Recorded data:
###

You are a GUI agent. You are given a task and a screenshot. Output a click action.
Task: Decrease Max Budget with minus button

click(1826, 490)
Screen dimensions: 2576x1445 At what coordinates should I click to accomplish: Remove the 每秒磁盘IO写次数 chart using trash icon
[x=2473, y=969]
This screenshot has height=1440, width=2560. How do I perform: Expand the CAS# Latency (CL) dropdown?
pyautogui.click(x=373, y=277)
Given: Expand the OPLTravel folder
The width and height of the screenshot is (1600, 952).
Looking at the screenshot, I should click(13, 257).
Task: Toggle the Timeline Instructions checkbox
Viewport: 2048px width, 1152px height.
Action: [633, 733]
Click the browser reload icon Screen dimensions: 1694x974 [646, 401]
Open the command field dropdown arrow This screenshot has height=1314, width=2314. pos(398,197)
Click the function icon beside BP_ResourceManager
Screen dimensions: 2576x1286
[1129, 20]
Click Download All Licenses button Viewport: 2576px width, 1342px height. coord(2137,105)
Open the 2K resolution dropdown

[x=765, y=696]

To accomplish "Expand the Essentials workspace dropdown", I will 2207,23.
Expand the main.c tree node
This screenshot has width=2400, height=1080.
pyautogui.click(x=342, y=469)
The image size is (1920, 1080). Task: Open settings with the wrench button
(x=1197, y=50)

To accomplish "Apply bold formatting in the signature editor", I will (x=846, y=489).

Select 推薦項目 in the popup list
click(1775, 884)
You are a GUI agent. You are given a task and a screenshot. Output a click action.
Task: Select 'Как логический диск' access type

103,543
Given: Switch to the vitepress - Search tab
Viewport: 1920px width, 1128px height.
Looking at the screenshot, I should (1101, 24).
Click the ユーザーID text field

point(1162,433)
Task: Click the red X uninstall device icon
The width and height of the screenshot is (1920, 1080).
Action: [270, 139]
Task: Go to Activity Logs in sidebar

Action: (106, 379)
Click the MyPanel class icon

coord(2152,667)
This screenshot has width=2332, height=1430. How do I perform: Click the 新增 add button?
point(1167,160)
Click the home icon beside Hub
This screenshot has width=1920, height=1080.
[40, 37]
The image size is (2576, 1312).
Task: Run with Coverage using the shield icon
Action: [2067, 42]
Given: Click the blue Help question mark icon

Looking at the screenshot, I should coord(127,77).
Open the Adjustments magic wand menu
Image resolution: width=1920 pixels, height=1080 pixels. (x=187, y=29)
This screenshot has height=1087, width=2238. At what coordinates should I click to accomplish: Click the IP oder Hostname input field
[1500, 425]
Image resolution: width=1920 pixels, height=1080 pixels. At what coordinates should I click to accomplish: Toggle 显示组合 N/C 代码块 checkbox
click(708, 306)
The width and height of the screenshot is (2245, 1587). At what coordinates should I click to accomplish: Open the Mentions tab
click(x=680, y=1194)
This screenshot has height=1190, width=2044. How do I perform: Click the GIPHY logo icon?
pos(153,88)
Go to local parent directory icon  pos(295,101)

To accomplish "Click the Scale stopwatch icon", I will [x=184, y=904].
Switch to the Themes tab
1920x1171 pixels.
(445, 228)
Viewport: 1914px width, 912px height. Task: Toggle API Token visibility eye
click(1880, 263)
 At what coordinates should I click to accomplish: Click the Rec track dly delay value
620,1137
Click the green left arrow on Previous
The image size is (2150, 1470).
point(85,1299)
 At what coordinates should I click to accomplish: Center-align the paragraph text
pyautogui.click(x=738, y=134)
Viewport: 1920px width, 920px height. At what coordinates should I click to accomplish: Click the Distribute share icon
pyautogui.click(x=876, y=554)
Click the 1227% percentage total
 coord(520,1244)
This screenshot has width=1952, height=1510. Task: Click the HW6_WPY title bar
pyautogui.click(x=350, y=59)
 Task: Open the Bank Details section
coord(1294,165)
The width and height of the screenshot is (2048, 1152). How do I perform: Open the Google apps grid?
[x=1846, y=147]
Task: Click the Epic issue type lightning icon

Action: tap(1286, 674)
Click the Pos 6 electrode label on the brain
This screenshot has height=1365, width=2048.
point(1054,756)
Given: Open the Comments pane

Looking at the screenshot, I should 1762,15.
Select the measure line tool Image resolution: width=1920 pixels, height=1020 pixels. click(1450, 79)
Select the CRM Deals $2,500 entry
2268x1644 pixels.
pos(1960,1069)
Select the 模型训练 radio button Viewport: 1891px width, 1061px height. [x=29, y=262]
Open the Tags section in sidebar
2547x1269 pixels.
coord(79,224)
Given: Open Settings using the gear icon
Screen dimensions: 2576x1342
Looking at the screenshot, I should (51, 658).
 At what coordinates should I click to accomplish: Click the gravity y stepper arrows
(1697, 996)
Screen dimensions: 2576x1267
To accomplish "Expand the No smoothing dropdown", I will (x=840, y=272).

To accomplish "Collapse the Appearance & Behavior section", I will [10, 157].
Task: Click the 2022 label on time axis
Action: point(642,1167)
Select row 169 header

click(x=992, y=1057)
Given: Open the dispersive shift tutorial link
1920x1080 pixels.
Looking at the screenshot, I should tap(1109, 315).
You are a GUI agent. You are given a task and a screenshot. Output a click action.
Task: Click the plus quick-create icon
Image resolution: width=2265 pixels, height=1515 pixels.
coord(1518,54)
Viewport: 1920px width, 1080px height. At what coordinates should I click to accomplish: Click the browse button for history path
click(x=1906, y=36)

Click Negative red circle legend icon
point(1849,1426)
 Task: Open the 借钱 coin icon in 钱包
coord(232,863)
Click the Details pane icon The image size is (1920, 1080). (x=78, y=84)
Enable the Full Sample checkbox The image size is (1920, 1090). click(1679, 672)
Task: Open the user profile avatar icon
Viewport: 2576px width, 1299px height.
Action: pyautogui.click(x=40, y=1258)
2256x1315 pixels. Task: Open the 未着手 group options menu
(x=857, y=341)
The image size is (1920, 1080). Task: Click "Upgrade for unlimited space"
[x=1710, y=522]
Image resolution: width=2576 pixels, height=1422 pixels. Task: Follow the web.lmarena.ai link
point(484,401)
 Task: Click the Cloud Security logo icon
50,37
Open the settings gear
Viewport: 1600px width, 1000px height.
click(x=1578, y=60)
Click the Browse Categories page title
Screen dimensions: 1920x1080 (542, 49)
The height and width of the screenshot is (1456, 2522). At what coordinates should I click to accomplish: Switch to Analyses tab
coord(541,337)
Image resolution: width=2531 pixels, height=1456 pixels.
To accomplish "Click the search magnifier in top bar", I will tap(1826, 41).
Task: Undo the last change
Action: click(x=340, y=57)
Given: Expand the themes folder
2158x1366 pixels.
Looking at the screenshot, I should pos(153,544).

###

Reproduce every entry above. Make each line identical to the original.

ANSWER TO THE EXERCISE:
You are a GUI agent. You are given a task and a screenshot. Output a click action.
Task: Decrease Max Budget with minus button

click(1826, 490)
Screen dimensions: 2576x1445 At what coordinates should I click to accomplish: Remove the 每秒磁盘IO写次数 chart using trash icon
[x=2473, y=969]
This screenshot has height=1440, width=2560. How do I perform: Expand the CAS# Latency (CL) dropdown?
pyautogui.click(x=373, y=277)
Given: Expand the OPLTravel folder
The width and height of the screenshot is (1600, 952).
Looking at the screenshot, I should click(13, 257).
Task: Toggle the Timeline Instructions checkbox
Viewport: 2048px width, 1152px height.
Action: [633, 733]
Click the browser reload icon Screen dimensions: 1694x974 [646, 401]
Open the command field dropdown arrow This screenshot has height=1314, width=2314. pos(398,197)
Click the function icon beside BP_ResourceManager
Screen dimensions: 2576x1286
[1129, 20]
Click Download All Licenses button Viewport: 2576px width, 1342px height. coord(2137,105)
Open the 2K resolution dropdown

[x=765, y=696]

To accomplish "Expand the Essentials workspace dropdown", I will 2207,23.
Expand the main.c tree node
This screenshot has width=2400, height=1080.
pyautogui.click(x=342, y=469)
The image size is (1920, 1080). Task: Open settings with the wrench button
(x=1197, y=50)

To accomplish "Apply bold formatting in the signature editor", I will (x=846, y=489).

Select 推薦項目 in the popup list
click(1775, 884)
You are a GUI agent. You are given a task and a screenshot. Output a click action.
Task: Select 'Как логический диск' access type

103,543
Given: Switch to the vitepress - Search tab
Viewport: 1920px width, 1128px height.
Looking at the screenshot, I should (1101, 24).
Click the ユーザーID text field

point(1162,433)
Task: Click the red X uninstall device icon
The width and height of the screenshot is (1920, 1080).
Action: [270, 139]
Task: Go to Activity Logs in sidebar

Action: (106, 379)
Click the MyPanel class icon

coord(2152,667)
This screenshot has width=2332, height=1430. How do I perform: Click the 新增 add button?
point(1167,160)
Click the home icon beside Hub
This screenshot has width=1920, height=1080.
[40, 37]
The image size is (2576, 1312).
Task: Run with Coverage using the shield icon
Action: [2067, 42]
Given: Click the blue Help question mark icon

Looking at the screenshot, I should coord(127,77).
Open the Adjustments magic wand menu
Image resolution: width=1920 pixels, height=1080 pixels. (x=187, y=29)
This screenshot has height=1087, width=2238. At what coordinates should I click to accomplish: Click the IP oder Hostname input field
[1500, 425]
Image resolution: width=1920 pixels, height=1080 pixels. At what coordinates should I click to accomplish: Toggle 显示组合 N/C 代码块 checkbox
click(708, 306)
The width and height of the screenshot is (2245, 1587). At what coordinates should I click to accomplish: Open the Mentions tab
click(x=680, y=1194)
This screenshot has height=1190, width=2044. How do I perform: Click the GIPHY logo icon?
pos(153,88)
Go to local parent directory icon  pos(295,101)

To accomplish "Click the Scale stopwatch icon", I will [x=184, y=904].
Switch to the Themes tab
1920x1171 pixels.
(445, 228)
Viewport: 1914px width, 912px height. Task: Toggle API Token visibility eye
click(1880, 263)
 At what coordinates should I click to accomplish: Click the Rec track dly delay value
620,1137
Click the green left arrow on Previous
The image size is (2150, 1470).
point(85,1299)
 At what coordinates should I click to accomplish: Center-align the paragraph text
pyautogui.click(x=738, y=134)
Viewport: 1920px width, 920px height. At what coordinates should I click to accomplish: Click the Distribute share icon
pyautogui.click(x=876, y=554)
Click the 1227% percentage total
 coord(520,1244)
This screenshot has width=1952, height=1510. Task: Click the HW6_WPY title bar
pyautogui.click(x=350, y=59)
 Task: Open the Bank Details section
coord(1294,165)
The width and height of the screenshot is (2048, 1152). How do I perform: Open the Google apps grid?
[x=1846, y=147]
Task: Click the Epic issue type lightning icon

Action: tap(1286, 674)
Click the Pos 6 electrode label on the brain
This screenshot has height=1365, width=2048.
point(1054,756)
Given: Open the Comments pane

Looking at the screenshot, I should 1762,15.
Select the measure line tool Image resolution: width=1920 pixels, height=1020 pixels. click(1450, 79)
Select the CRM Deals $2,500 entry
2268x1644 pixels.
pos(1960,1069)
Select the 模型训练 radio button Viewport: 1891px width, 1061px height. [x=29, y=262]
Open the Tags section in sidebar
2547x1269 pixels.
coord(79,224)
Given: Open Settings using the gear icon
Screen dimensions: 2576x1342
Looking at the screenshot, I should (51, 658).
 At what coordinates should I click to accomplish: Click the gravity y stepper arrows
(1697, 996)
Screen dimensions: 2576x1267
To accomplish "Expand the No smoothing dropdown", I will (x=840, y=272).

To accomplish "Collapse the Appearance & Behavior section", I will [10, 157].
Task: Click the 2022 label on time axis
Action: point(642,1167)
Select row 169 header

click(x=992, y=1057)
Given: Open the dispersive shift tutorial link
1920x1080 pixels.
Looking at the screenshot, I should tap(1109, 315).
You are a GUI agent. You are given a task and a screenshot. Output a click action.
Task: Click the plus quick-create icon
Image resolution: width=2265 pixels, height=1515 pixels.
coord(1518,54)
Viewport: 1920px width, 1080px height. At what coordinates should I click to accomplish: Click the browse button for history path
click(x=1906, y=36)

Click Negative red circle legend icon
point(1849,1426)
 Task: Open the 借钱 coin icon in 钱包
coord(232,863)
Click the Details pane icon The image size is (1920, 1080). (x=78, y=84)
Enable the Full Sample checkbox The image size is (1920, 1090). click(1679, 672)
Task: Open the user profile avatar icon
Viewport: 2576px width, 1299px height.
Action: pyautogui.click(x=40, y=1258)
2256x1315 pixels. Task: Open the 未着手 group options menu
(x=857, y=341)
The image size is (1920, 1080). Task: Click "Upgrade for unlimited space"
[x=1710, y=522]
Image resolution: width=2576 pixels, height=1422 pixels. Task: Follow the web.lmarena.ai link
point(484,401)
 Task: Click the Cloud Security logo icon
50,37
Open the settings gear
Viewport: 1600px width, 1000px height.
click(x=1578, y=60)
Click the Browse Categories page title
Screen dimensions: 1920x1080 (542, 49)
The height and width of the screenshot is (1456, 2522). At what coordinates should I click to accomplish: Switch to Analyses tab
coord(541,337)
Image resolution: width=2531 pixels, height=1456 pixels.
To accomplish "Click the search magnifier in top bar", I will tap(1826, 41).
Task: Undo the last change
Action: click(x=340, y=57)
Given: Expand the themes folder
2158x1366 pixels.
Looking at the screenshot, I should pos(153,544).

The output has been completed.